- [PASSAGE PROVIDED]:
+++++

Expenses for the New York trips often ran more than $1,000 a night. On one occasion last year he stayed in a $559-a-night room at the W Hotel, and on another he billed the Smithsonian for a $286 meal with filmmaker and photographer Gwendolen Cates during which most of the tab went for alcoholic beverages, including a $75 bottle of Italian wine, a 1997 Barbaresco. West said Cates was an extraordinary filmmaker who premiered a movie about a Native American ballet dancer at the museum.

Other travel authorization forms cited vague reasons. For example, the purpose given for a 15-day, $19,878 trip last year to Athens, Singapore, Australia, New Zealand and Peru was "speeches or presentations."

Also last year, West charged the Smithsonian $6,000 for travel over 33 days from Eugene, Ore., to various destinations, including Albuquerque, New York and San Diego. West's voucher said the purpose of the travel was for "speeches, conferences, teaching." At the time of the trip, West was on a month-long appointment as a visiting chair of law at the University of Oregon. But he remained on the Smithsonian payroll because -- like Small, Burke and other Smithsonian museum directors -- West was allowed unlimited leave with pay.

A University of Oregon spokeswoman said it also paid West: $27,765 in salary for the month and about $4,000 for travel, including a separate check of $265 to the Smithsonian for part of his flight to Eugene.

Smithsonian spokeswoman Linda St. Thomas said West kept up with his Smithsonian duties while he was in Oregon. "During this month," St. Thomas said, "he talked to his museum staff daily and kept up with e-mails and cellphone calls."

St. Thomas said West did not charge the Smithsonian for his initial flight to Oregon and his final trip home.

The Post's review showed that West often charged for trips to New Mexico, where he has said he might move during his retirement.

+++++

- [SUPPLIED DATA]:
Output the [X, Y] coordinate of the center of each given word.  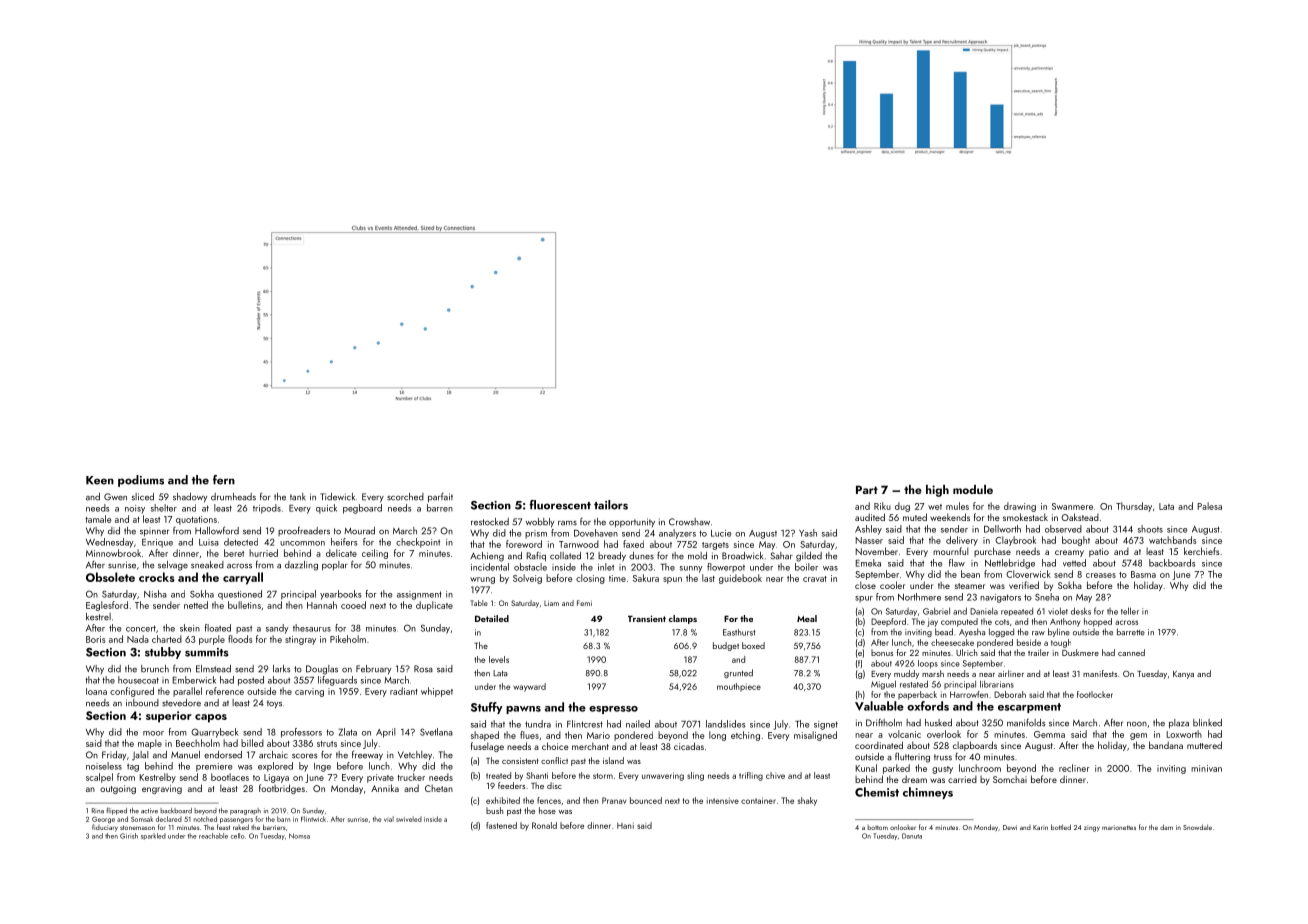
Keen [100, 480]
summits [207, 652]
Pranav [614, 800]
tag [133, 768]
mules [957, 506]
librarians [997, 684]
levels [499, 659]
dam [1166, 827]
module [973, 489]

+++++

- [THE PROBLEM]: Extract the full news excerpt about West's Smithsonian travel expenses, reproducing every word unchanged. The listing has no connection to the news excerpt.

- [ANSWER TO THIS PROBLEM]:
Expenses for the New York trips often ran more than $1,000 a night. On one occasion last year he stayed in a $559-a-night room at the W Hotel, and on another he billed the Smithsonian for a $286 meal with filmmaker and photographer Gwendolen Cates during which most of the tab went for alcoholic beverages, including a $75 bottle of Italian wine, a 1997 Barbaresco. West said Cates was an extraordinary filmmaker who premiered a movie about a Native American ballet dancer at the museum.

Other travel authorization forms cited vague reasons. For example, the purpose given for a 15-day, $19,878 trip last year to Athens, Singapore, Australia, New Zealand and Peru was "speeches or presentations."

Also last year, West charged the Smithsonian $6,000 for travel over 33 days from Eugene, Ore., to various destinations, including Albuquerque, New York and San Diego. West's voucher said the purpose of the travel was for "speeches, conferences, teaching." At the time of the trip, West was on a month-long appointment as a visiting chair of law at the University of Oregon. But he remained on the Smithsonian payroll because -- like Small, Burke and other Smithsonian museum directors -- West was allowed unlimited leave with pay.

A University of Oregon spokeswoman said it also paid West: $27,765 in salary for the month and about $4,000 for travel, including a separate check of $265 to the Smithsonian for part of his flight to Eugene.

Smithsonian spokeswoman Linda St. Thomas said West kept up with his Smithsonian duties while he was in Oregon. "During this month," St. Thomas said, "he talked to his museum staff daily and kept up with e-mails and cellphone calls."

St. Thomas said West did not charge the Smithsonian for his initial flight to Oregon and his final trip home.

The Post's review showed that West often charged for trips to New Mexico, where he has said he might move during his retirement.